Aku tahu kakakku menanggung beban yang paling banyak, gaji ibu yang tidak seberapa membuat dia harus mengesampingkan egonya untuk pergi kerumah kerabat kami hanya untuk meminta beberapa liter beras.
Tapi, aku selalu berperan sebagai ibu peri. Aku rela tidak tidur semalaman, mengesampingkan segala hak yang harusnya aku dapatkan.
Hebat bukan? anak sekecil diriku harus dewasa di waktu yang belum tepat, bahkan sekarang aku rasa diriku sudah dewasa, umur tidak mencerminkan sifat bukan.
Keadaan yang memaksaku untuk begini, harus bekerja semalaman untuk memenuhi kebutuhan hidup, mengesampingkan rasa maluku dengan bekerja menjadi tukang parkir di salah satu stand makanan, semua perlakuan dari pengendara motor dan mobil kuterima dengan lapang dada, bahkan ada yang dengan teganya tidak membayar parkir dan membayarku dengan segala cacian juga hinaan.
Banyak sekali orang-orang yang berlalu lalang menatapku iba, bahkan ada yang menegurku dan menyuruhku pulang. Aku hanya dapat tersenyum dan berkata ‘aku hanya ingin menambah-nambah uang jajan’.
Aku melakukan ini untuk membantu ibu juga kakakku.
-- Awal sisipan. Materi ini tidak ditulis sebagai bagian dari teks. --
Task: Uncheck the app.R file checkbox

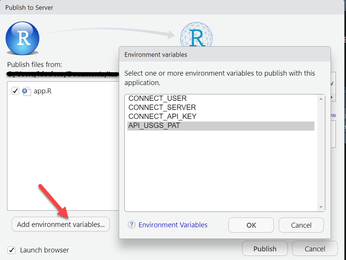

Aku teringat Ayah, apa yang akan dia katakan kalau tahu aku begini. Aku yakin dia pasti akan sangat cemas dan sambil memelukku erat dia akan melarangku melakukan hal ini. Tapi, itu Ayah yang dulu, Ayah yang sekarang tidaklah seperti itu.
Aku rindu ayah, yang selalu hangat yang selalu histeris setiap kali melihat tangan atau kakiku lecet. Aku ingin kembali menjadi ego-mu ayah, yang selalu kau prioritaskan. Aku ingin menjadi air mata ibu, agar aku tau apa yang kamu rasakan. Aku ingin menyelamatkan ibu dari pukulan ayah, aku ingin menyelamatkan ayah dari pengaruh setan yang sangat mematikan. Tapi, aku gagal.
Saat aku melempar pandangan, aku dihadiahi suasana harmonis yang tiba-tiba membuatku sesak. Itu teman sekolahku, dia bersama orang tuanya.
Merasa diperhatikan, dia berhasil menemukanku, seketika mata hitam legam itu menatapku sama seperti tatapan kebanyakan orang. Iba.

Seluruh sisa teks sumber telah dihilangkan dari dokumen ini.